[START]

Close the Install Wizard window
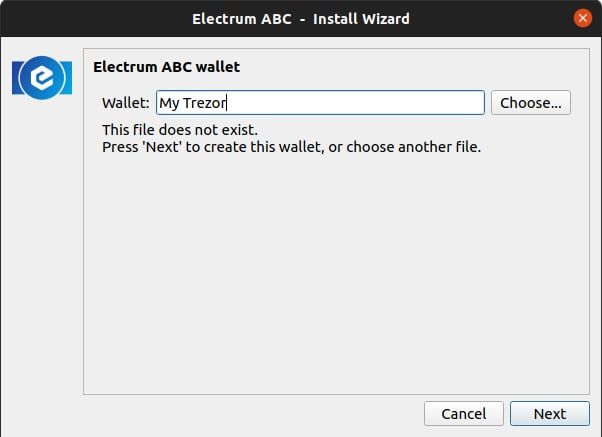This screenshot has height=437, width=602. [x=582, y=18]

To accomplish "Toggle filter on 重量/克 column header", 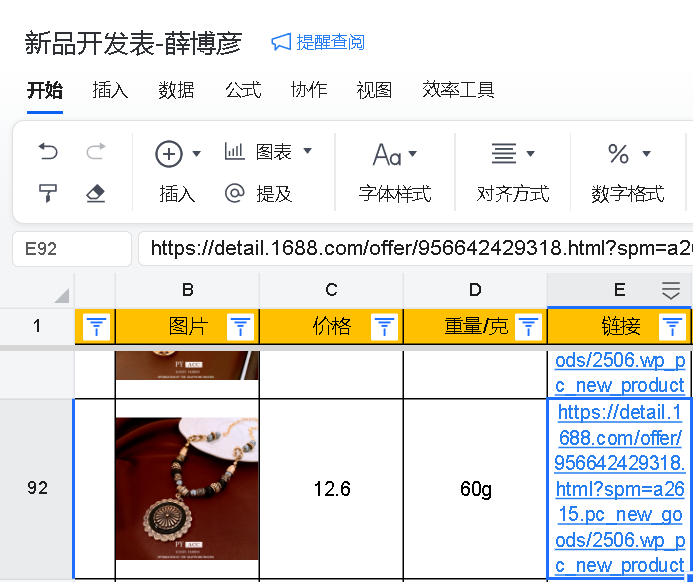I will pos(528,326).
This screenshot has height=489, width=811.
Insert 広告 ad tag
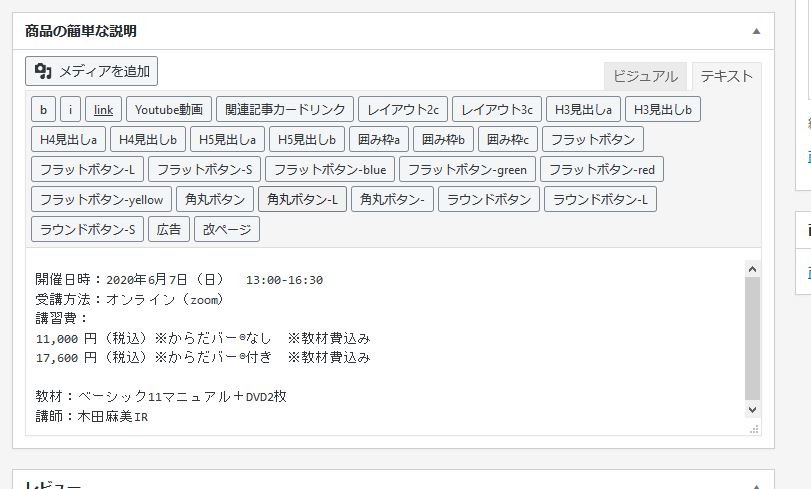tap(169, 230)
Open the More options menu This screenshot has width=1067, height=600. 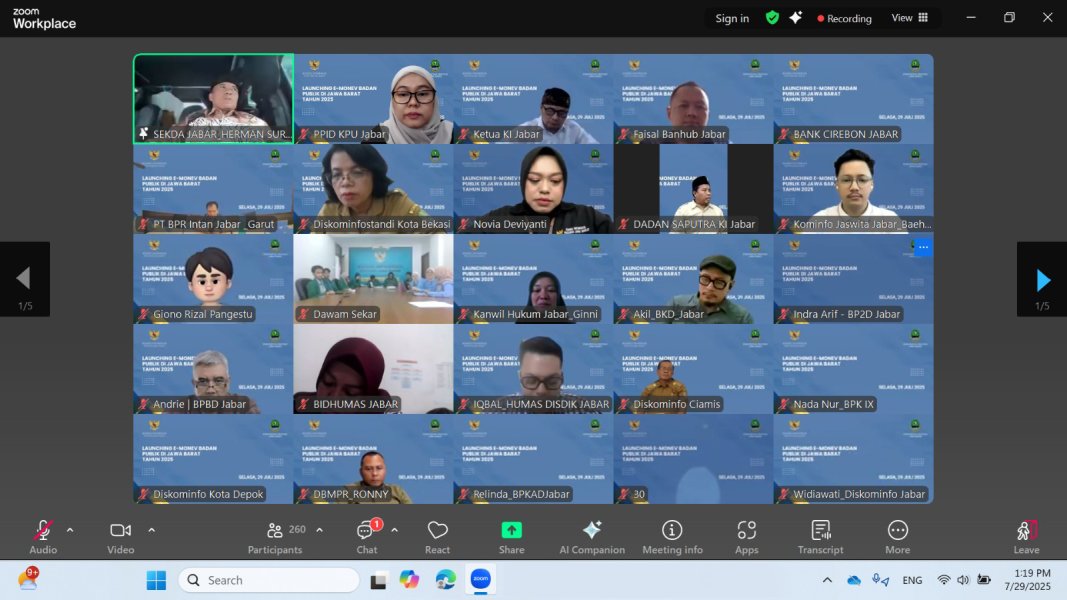click(897, 537)
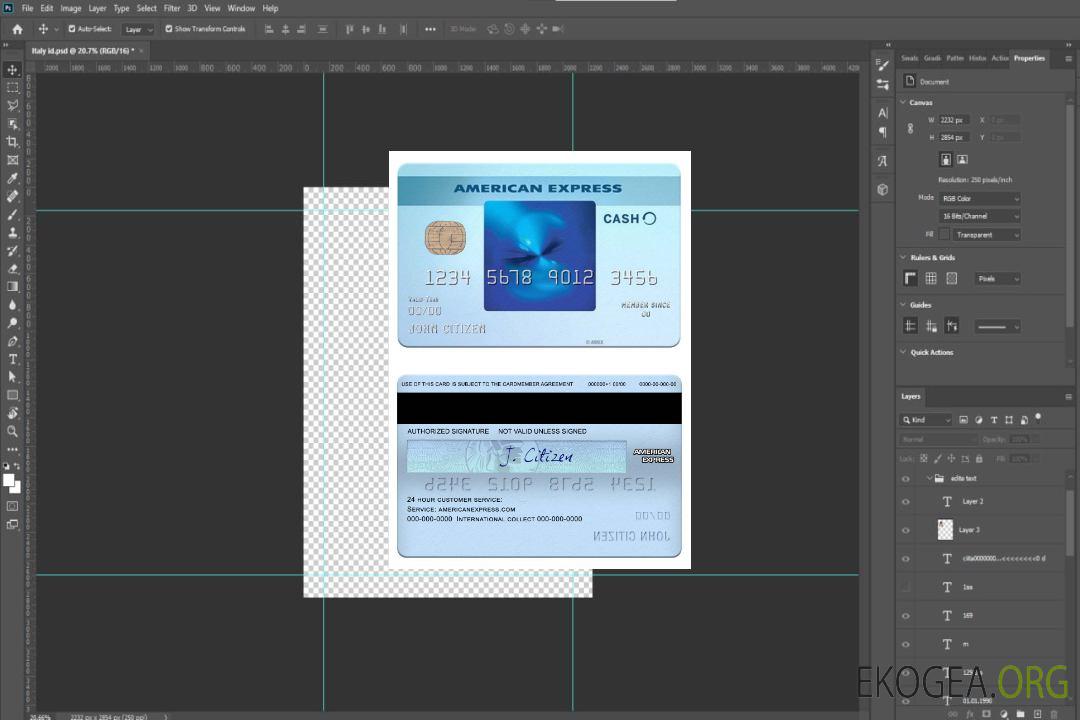Disable Show Transform Controls checkbox
This screenshot has width=1080, height=720.
click(x=169, y=29)
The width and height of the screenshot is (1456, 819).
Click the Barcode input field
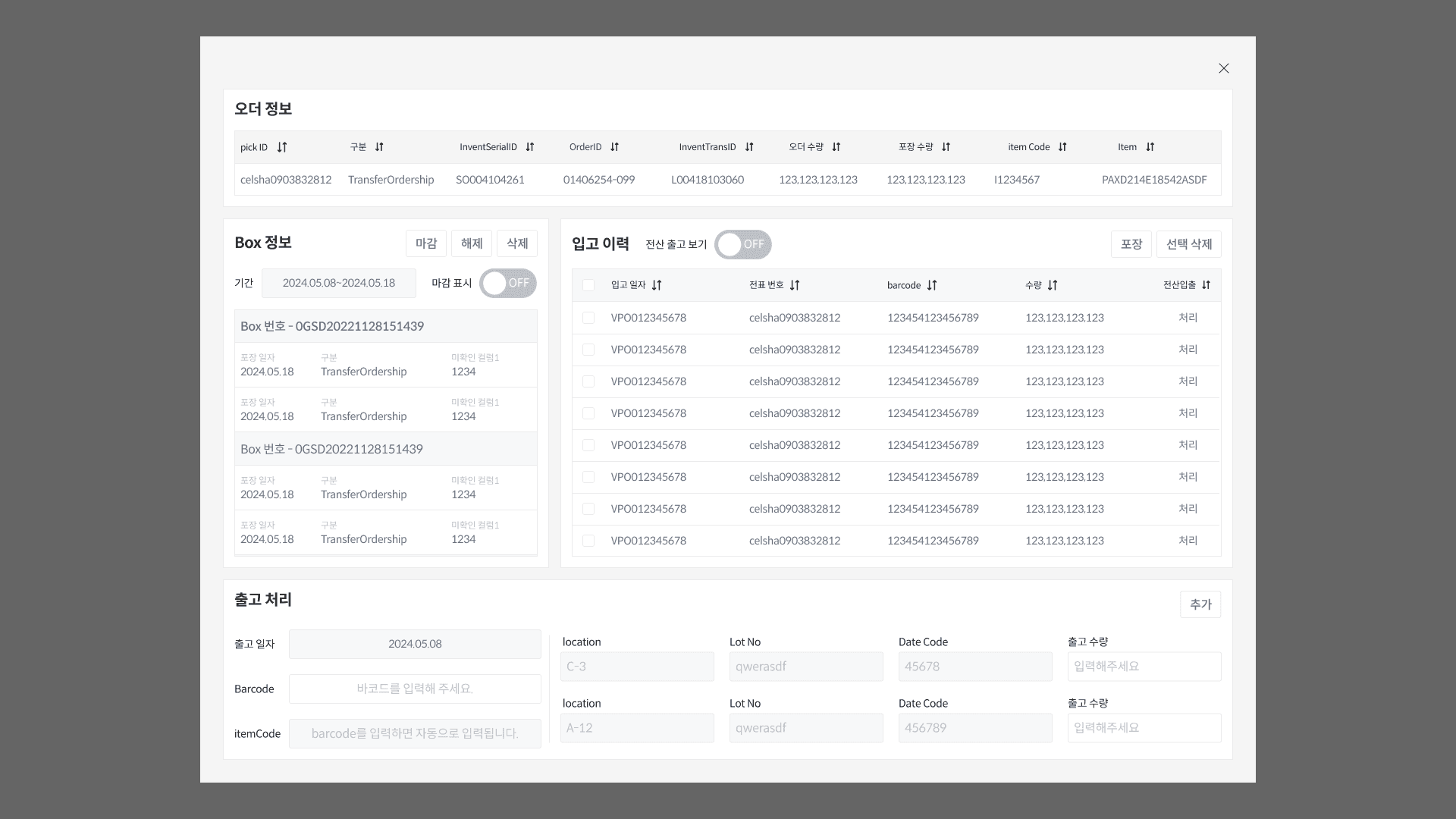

[END]

Given task:
Please rewrite the part of the records that opens with the line containing "The width and" and runs through the end of the records as a Markdown table with the columns Row and Line, leaving out blank lines and pictures.

Finished exercise:
| Row | Line |
|---|---|
| 1 | The width and height of the screenshot is (1456, 819). |
| 2 | Click the Barcode input field |